CSCI 4627
Spring 2002
Answers to practice questions for exam 2

  1. What is the difference between a synthesized attribute and an inherited attribute? Define each of those terms.

    A synthesized attribute is defined for a node v in terms of the attributes of the children of v. Any attribute that is not synthesized is called inherited.

  2. Sometimes it is desirable to use only synthesized attributes in your parser. Is it always possible to do that, even if your semantics requires inherited attributes? If so, how can you deal with complex semantics while only using synthesized attributes in the parser. If not, what prevents you from using only synthesized attributes?

    You can use only synthesized attributes in the parser by building syntax trees there, and passing those syntax trees to semantic processing routines. The semantic processing is free to make many passes over the syntax trees, even though the parser makes only one bottom-to-top traversal of the parse tree.

  3. Exercise 6.6 of the text contains a grammar that describes binary trees where each node of the tree has an integer label. It discusses an ordering requirement that is the same one required by binary search trees. Solve that exercise.

    Solved in class using synthesized attributes. Think about what you need to remember about each subtree. It suffices to remember the smallest value and largest value in the subtree, and whether the subtree obeys the ordering requirements. Attribute equations then follow easily.

  4. You are given the following (ambiguous) grammar for expressions. 

          expr -> expr + expr
      expr -> expr * expr
      expr -> NUM
      expr -> VAR
    where NUM and VAR are tokens.

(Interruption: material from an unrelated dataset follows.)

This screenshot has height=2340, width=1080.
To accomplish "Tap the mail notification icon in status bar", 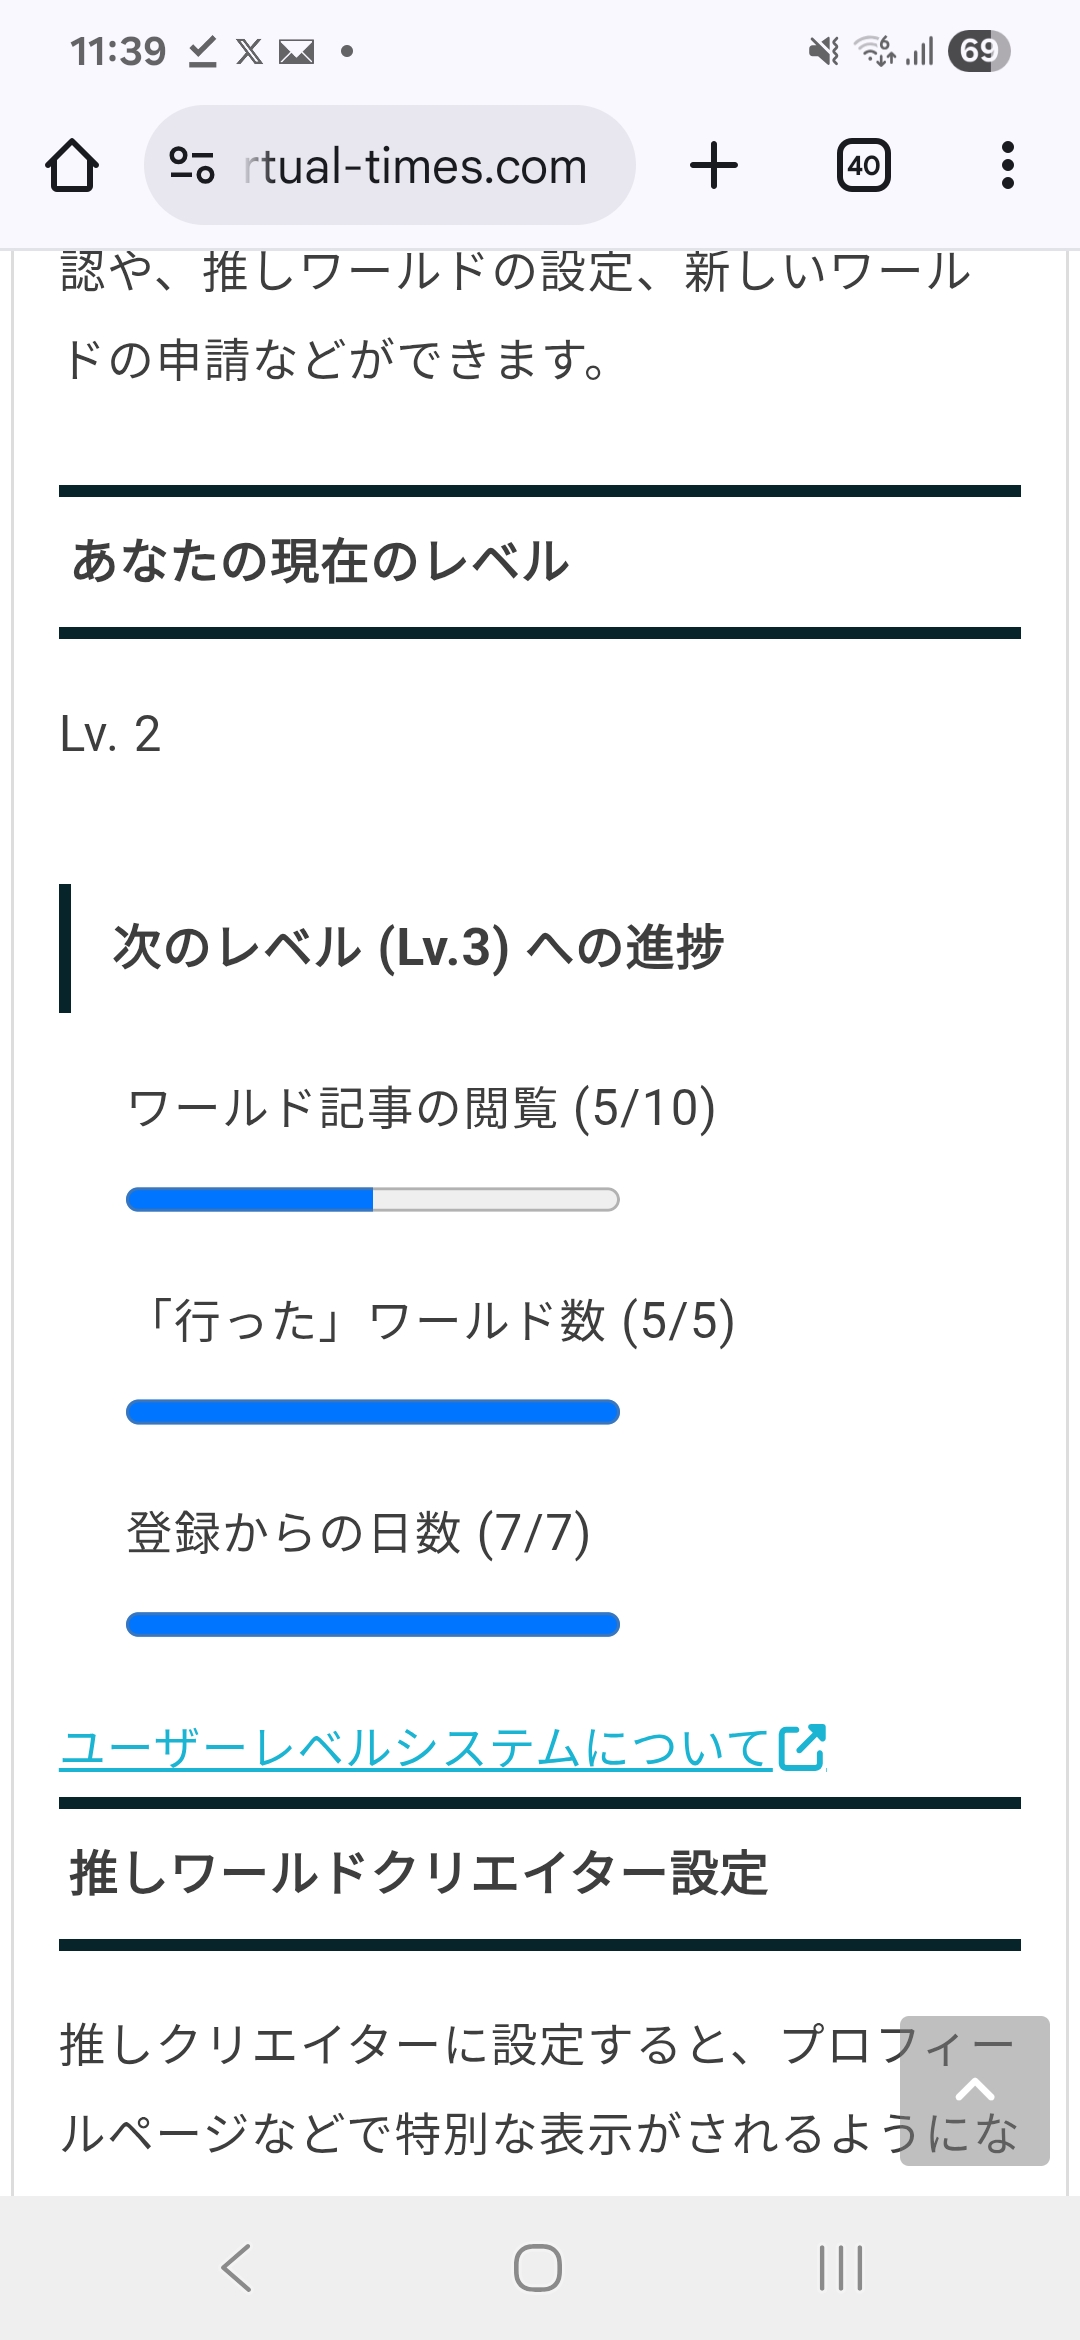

The lexer provides an attribute NUM.val that is the (integer) value of a NUM token. It also provides an attribute VAR.name that is the name of a variable. You would like to translate these expressions into instructions for a stack machine. The stack machine has the following instructions. Push the value of the variable at offset k onto the stack
    PUSH_INT k Push integer k onto the stack
    PUSH_VAR k
    ADD Pop the top two numbers from the stack and push their sum
    MULT Pop the top two numbers from the stack and push their product
    The PUSH_INT instruction can handle any integer that the lexer will produces as an attribute of a NUM token. You have access to three support functions: get_var_offset(v) returns the offset where the variable named v is stored; gen1(I) generates single-part instruction I, and gen2(I,k) generates two-part instruction I, with parameter k.

    Write semantic actions to be performed at each production that will generate code to compute a given expression and leave its value on the top of the stack. Do not worry that the grammar is ambiguous. That is a parsing problem, not a semantic one.

    Solved in class.

  5. This is the same as the preceding exercise, but instead of performing actions to generate the code, you would like to create the code sequence as an attribute of an expression nonterminal. Suppose that, in addition to get_var_offset(v), the following functions are available. single(I) produces, as its value, a sequence that represents the single-part instruction I. doub(I,k) produces a code sequence for a two-part instruction. Operator + can be used to compute the concatenation of two code sequences.

    Solved in class.

  6. Dataflow analysis is used to determine

    1. the relationship between places where variable values are used and where they are defined.
    2. where a program is in a loop.
    3. which parts of a program are good candidates for trying to keep variables in registers.